# Going to a pro-haunt - Wow its expensive



## Sblanck (Sep 13, 2007)

So a Pro haunt nearby that the wife and I used to go to a few times has really upped the price. Not sure I am into this whole scare park thing that seems to be going on but that is what this is, multiple haunted houses in one location. Without coupons getting the fast pass it was 40.00 a head. 30.00 a head without the fast pass. Oh parking is 5.00. So without coupns for you and your date 85.00 bucks! Well if you wanted all the bells and whistles. Oh and you are only allowed to go through each attraction once. So the wife and I paid to park and walked to get our tickets and didnt have enough cash. I am glad we didnt to be honest I could really make myself a nice prop for that kind of money. Anyone else's area have these insane ticket prices? 
Actually the price is what terrified me ha ha.

S


----------



## Rocky666 (Oct 15, 2010)

MOst of the haunts I have seen this year in my area are more in the $10-20 range. The $10 one seems pretty cheesy and probably not scary. But some of the haunts in the $18-20 range seem worthy. I know at least one of them sells VIP passes that allow front of the line privilidges and multiple trips through the haunt for $40.


----------



## bansheette (Jan 7, 2009)

I've seen haunted screamparks with by far higher ticket prices; sure it may seem high but you typically get between 4-8 attractions for the cost and you end up making a night of the event as opposed to just an hour or two. These large haunts have to charge those types of numbers just to cover basic overhead (payroll alone on actors is insane, plus support staff, police & EMTs, plus the myriad of other expenses).


----------



## Rocky666 (Oct 15, 2010)

• _Available data_

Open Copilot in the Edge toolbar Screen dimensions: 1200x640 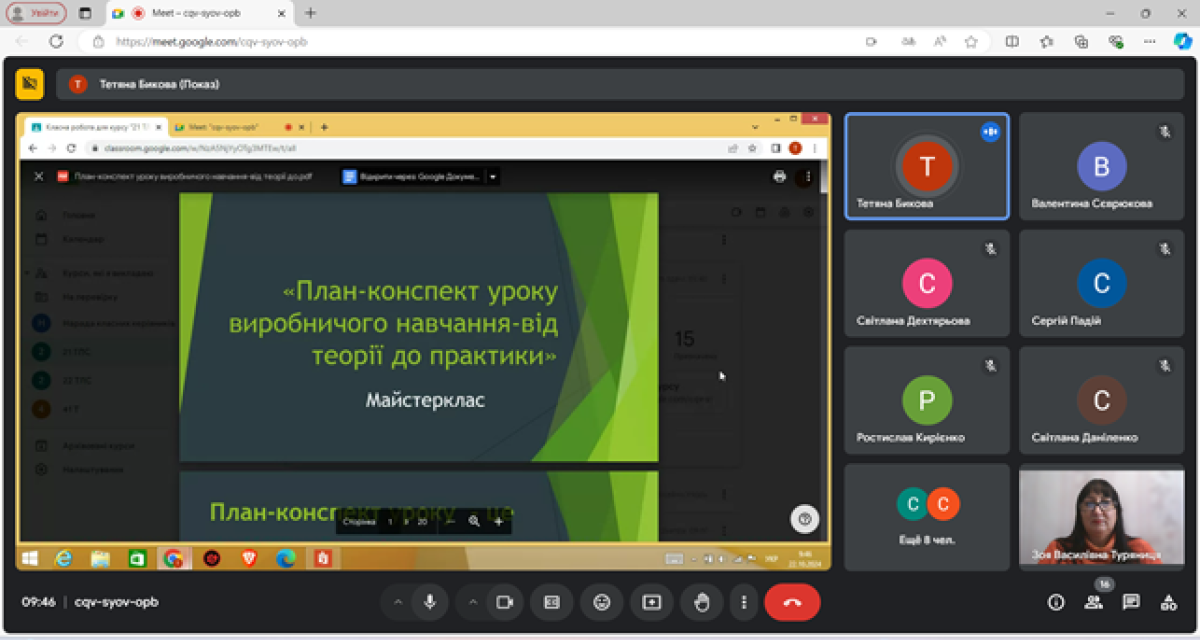coord(1182,41)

• _The tasks_
- 1) Answer these questions using the forum thread on haunt ticket prices:
(a) What did a ticket cost per person without the fast pass at the pro haunt in the first post?
(b) What price range do most haunts in Rocky666's area fall into?
(c) How many attractions does bansheette say a screampark ticket typically covers?
- 2) Rewrite the paragraph beginning "I've seen haunted screamparks" from the forum thread on haunt ticket prices as a short list that keeps its main facts.
The listing has no connection to the forum thread on haunt ticket prices.

• _Responses for each task_
- 1)
(a) $30.00 per person.
(b) $10 to $20.
(c) Between 4 and 8 attractions.

- 2)
- Some screamparks charge much higher ticket prices.
- A ticket typically covers 4 to 8 attractions and makes for a full night rather than an hour or two.
- Large haunts need these prices to cover basic overhead: actor payroll, support staff, police and EMTs, and many other expenses.